PROBLEM DESCRIPTION.
When the string "computer" occurs in a line of the records, show that line.

AVAILABLE DATA.
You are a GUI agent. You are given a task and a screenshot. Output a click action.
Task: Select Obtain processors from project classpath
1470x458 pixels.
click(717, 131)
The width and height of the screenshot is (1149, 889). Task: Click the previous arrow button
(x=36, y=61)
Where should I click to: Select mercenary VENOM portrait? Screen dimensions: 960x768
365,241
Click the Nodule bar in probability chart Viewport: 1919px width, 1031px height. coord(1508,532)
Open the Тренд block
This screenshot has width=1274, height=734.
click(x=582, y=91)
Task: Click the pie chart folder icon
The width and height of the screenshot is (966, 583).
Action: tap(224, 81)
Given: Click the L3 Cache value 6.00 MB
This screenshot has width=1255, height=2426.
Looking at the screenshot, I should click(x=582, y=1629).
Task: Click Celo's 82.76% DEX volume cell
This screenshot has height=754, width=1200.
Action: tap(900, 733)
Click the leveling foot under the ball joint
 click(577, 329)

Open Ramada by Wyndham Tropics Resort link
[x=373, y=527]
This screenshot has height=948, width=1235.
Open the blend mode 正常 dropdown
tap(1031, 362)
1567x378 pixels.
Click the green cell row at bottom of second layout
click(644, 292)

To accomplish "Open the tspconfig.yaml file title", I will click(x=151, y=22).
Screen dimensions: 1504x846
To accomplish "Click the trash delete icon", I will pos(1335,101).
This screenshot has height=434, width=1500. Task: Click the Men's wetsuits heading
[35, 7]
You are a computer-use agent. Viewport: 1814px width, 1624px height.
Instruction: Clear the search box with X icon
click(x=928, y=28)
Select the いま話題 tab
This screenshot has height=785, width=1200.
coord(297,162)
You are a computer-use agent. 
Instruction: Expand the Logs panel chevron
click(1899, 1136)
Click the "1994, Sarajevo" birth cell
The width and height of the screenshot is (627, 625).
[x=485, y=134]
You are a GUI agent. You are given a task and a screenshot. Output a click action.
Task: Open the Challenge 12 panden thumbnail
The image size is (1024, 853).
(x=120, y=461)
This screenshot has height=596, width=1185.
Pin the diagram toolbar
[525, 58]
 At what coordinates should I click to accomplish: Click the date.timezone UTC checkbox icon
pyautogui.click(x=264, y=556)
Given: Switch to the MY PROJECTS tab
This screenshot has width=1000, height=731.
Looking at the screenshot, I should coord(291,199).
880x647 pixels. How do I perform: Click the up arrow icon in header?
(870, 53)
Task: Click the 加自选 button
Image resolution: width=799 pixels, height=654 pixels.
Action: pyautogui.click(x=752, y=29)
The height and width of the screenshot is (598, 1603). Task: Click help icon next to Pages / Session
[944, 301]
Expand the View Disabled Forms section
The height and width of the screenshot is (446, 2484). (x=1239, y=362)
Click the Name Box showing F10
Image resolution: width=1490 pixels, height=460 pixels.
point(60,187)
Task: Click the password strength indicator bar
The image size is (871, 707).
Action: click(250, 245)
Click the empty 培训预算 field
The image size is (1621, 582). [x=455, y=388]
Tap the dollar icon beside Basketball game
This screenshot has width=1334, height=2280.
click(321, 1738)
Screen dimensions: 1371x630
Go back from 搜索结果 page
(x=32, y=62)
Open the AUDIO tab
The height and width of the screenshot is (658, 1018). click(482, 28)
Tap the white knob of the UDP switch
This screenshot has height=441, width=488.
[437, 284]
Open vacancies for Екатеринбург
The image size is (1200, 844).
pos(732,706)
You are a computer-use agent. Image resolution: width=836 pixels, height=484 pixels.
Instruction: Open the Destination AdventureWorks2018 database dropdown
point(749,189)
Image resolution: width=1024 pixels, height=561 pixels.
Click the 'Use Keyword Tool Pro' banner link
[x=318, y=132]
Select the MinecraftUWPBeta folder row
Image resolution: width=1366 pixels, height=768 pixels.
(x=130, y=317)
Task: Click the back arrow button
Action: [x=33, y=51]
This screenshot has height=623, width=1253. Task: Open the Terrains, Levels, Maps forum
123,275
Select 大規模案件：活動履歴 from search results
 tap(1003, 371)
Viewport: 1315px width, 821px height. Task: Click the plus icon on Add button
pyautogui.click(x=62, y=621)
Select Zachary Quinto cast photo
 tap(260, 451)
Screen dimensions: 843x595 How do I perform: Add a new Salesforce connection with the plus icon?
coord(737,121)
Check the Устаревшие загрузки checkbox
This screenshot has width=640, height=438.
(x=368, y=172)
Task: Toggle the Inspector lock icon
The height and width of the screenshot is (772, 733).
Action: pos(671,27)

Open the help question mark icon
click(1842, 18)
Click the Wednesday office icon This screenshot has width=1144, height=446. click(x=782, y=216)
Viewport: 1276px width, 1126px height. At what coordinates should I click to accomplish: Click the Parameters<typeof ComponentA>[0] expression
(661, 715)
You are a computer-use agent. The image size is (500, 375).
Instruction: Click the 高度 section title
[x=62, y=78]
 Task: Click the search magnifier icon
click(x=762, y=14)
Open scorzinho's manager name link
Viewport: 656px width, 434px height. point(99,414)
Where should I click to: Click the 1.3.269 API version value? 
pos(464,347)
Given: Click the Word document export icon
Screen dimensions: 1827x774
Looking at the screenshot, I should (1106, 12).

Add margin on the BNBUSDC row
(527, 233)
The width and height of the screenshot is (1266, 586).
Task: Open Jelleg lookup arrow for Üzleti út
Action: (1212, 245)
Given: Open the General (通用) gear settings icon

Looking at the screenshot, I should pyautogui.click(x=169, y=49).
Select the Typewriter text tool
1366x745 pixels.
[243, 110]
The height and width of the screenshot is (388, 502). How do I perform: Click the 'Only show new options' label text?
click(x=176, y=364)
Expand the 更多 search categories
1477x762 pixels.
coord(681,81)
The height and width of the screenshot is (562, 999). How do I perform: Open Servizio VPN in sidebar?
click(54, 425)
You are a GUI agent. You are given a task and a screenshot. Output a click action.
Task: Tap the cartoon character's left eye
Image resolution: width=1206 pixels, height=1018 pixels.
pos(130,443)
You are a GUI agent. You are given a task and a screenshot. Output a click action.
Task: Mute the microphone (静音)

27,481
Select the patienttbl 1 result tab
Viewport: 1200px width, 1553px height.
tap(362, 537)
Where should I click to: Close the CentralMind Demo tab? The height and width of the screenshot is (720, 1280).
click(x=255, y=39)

OUTPUT.
You are a computer-use agent. Viewport: 1814px width, 1624px height.
You are a computer-use agent. 
You are a computer-use agent. Image resolution: width=836 pixels, height=484 pixels.
You are a computer-use agent. The image size is (500, 375).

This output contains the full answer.